Took a look at the spike mutations in B.1.1.529 this evening, and colour coded them (details below)...there is...not much green.🧵
First the obviously bad stuff (red): nine mutations seen in previous VOCs. There's a lot of overlap already among VOCs (convergent evolution), but this variant has an unprecedented sampling from mutations previously seen in Alpha, Beta, Gamma and Delta separately.
In orange are three mutations that are probably meaningful biological changes for the virus, but not previously seen in VOCs. Two from VUI level lineages that likely had modest advantages over original virus, and E484A which is at a key site in the receptor binding domain.
Next eleven things seen rarely or never before (blue) that may be functional and just new to us, or may be a side-effect of whatever process led to so many mutations in this lineage (i.e. either neutral or mildly deleterious). Need more data on these.
In green is just D614G, which has been fixed in all SARS-CoV-2 since early 2020.
Finally, three shades of purple which are new (not in previous VOCs) but have some other data to suggest they may be functional. First is a deletion/substitution/insertion hotspot in the N terminal domain, that may be further remodelling the protein structure there.

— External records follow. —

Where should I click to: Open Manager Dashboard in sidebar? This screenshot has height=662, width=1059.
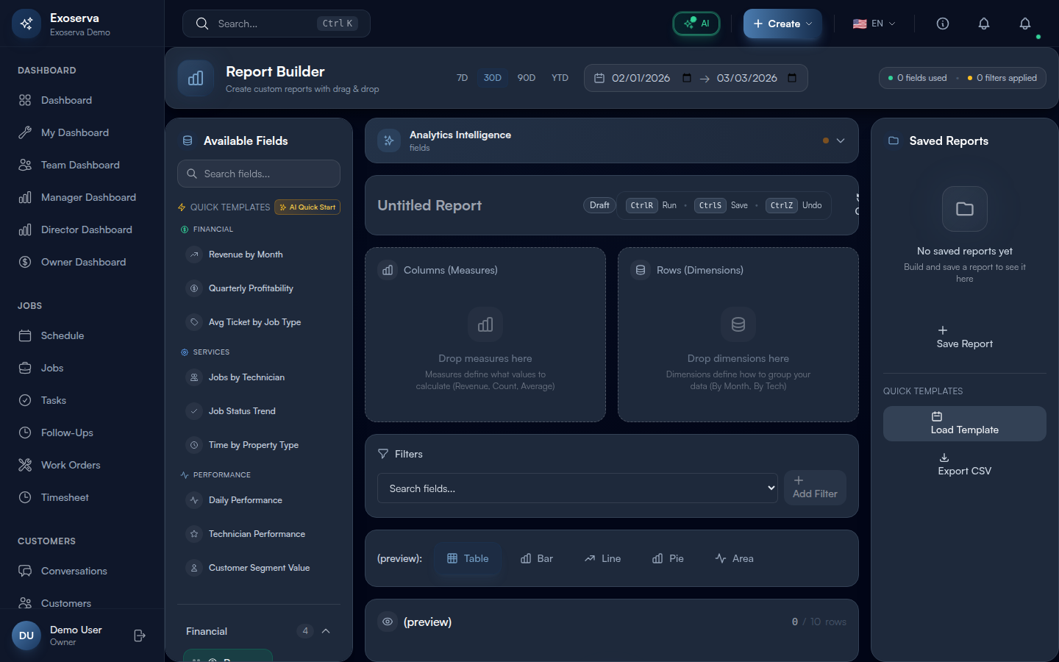88,197
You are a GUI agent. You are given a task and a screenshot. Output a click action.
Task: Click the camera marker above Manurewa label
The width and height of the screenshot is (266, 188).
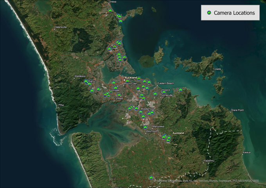[x=145, y=127]
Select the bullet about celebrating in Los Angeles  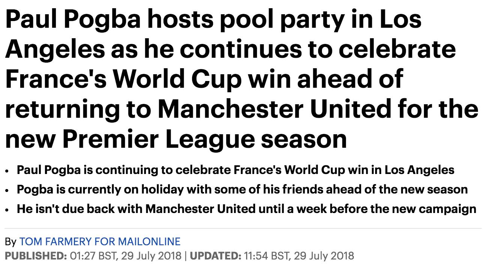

Then there's a group of 4 nearby substitutions (3 in the space of 5 amino acids) that have not been seen before, but are so close together that I doubt its coincidence. They are also very close to the (previously conserved) binding site of sotrovimab, a therapeutic antibody.
Finally S477N and Q498R, predicted in an experimental evolution paper to substantially increase ACE2 binding together with N501Y, but only seen in the wild separately or rarely. Seeing this full combination now (along with everything else) is grim.
nature.com/articles/s4156…
There are also multiple (possibly funcitonal) mutations in genes other than spike: notably R203K and G204R in nucleocapsid, which were recently shown to be key in increasing transmissibility, and are present in all VOCs to date. science.org/doi/10.1126/sc…
So the mutation profile is bad (as @PeacockFlu and others have already pointed out). We don't yet know how they act together, or how a virus with so many changes will behave.
We need to learn more, fast. To end on a hopeful note, it's mind-blowing how quickly we've got this far. Kudos to @Tuliodna et al for getting this out, and setting the global scientific community onto experiments to answer more of these questions. Let's get to work.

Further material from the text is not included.